Reg. at 74087 to 74100); and
xii. Title IX of the Education Amendments of 1972, as amended, which prohibits
you from discriminating because of sex in education programs or activities
(20 U.S.C. 1681 et seq).
E. General Civil Rights Provision. CONCESSIONAIRE agrees to comply with
pertinent statutes, Executive Orders and such rules as are promulgated to ensure that no person
shall, on the grounds of race, creed, color, national origin, sex, age, or disability be excluded
from participating in any activity conducted with or benefiting from Federal assistance.

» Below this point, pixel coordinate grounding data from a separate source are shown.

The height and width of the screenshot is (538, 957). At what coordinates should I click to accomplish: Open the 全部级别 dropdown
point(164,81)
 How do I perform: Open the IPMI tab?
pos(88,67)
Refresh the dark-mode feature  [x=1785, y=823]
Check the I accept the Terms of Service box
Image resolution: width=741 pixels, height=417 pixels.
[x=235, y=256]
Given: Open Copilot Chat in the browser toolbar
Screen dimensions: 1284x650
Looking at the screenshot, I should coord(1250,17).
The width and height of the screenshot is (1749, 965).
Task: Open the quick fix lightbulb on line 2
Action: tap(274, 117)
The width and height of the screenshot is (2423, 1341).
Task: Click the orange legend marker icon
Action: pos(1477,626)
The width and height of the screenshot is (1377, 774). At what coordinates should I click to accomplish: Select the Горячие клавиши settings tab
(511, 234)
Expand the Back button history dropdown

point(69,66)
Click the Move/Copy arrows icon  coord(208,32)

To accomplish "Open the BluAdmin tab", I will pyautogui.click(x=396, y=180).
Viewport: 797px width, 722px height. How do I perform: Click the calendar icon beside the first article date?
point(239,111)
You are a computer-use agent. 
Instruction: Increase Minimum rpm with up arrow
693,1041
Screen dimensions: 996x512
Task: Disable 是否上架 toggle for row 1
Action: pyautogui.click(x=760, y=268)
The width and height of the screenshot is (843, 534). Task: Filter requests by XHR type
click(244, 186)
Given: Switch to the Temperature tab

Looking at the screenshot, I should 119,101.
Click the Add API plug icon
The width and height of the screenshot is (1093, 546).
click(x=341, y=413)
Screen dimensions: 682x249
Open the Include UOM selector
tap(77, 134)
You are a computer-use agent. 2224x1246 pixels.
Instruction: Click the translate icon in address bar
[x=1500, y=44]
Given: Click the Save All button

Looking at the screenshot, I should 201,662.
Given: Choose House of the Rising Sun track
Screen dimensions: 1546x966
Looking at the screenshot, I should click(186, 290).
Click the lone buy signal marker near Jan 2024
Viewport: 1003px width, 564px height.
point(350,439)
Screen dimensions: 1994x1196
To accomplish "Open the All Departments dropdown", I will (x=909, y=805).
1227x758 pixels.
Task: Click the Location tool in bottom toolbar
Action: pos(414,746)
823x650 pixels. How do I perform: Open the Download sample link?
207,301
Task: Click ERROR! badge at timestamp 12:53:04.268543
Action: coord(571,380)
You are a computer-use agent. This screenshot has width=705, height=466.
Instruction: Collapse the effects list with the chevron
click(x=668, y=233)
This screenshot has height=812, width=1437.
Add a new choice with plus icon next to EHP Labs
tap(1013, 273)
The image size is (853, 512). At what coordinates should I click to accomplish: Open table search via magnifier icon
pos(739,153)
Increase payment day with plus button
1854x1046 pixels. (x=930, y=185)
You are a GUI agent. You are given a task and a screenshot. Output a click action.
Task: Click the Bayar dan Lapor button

If
CONCESSIONAIRE transfers its obligation to another, the transferee is obligated in the same
manner as CONCESSIONAIRE. This provision obligates CONCESSIONAIRE for the period
during which the property is owned, used or possessed by CONCESSIONAIRE and the airport
remains obligated to the Federal Aviation Administration. This provision is in addition to that
required by Title VI of the Civil Rights Act of 1964.
F. Right of Re-entry. In the event of breach of any of the above Nondiscrimination
covenants, the County will have the right to terminate this Agreement and to enter, re-enter, and
repossess said lands and facilities thereon, and hold the same as if the Agreement had never been
made or issued.
G. Subcontracts. CONCESSIONAIRE agrees that it shall insert the above six
provisions (Section (A) through Section F) in any agreement by which CONCESSIONAIRE
grants a right or privilege to any person, firm, or corporation to render accommodations and/or
services to the public under this Agreement.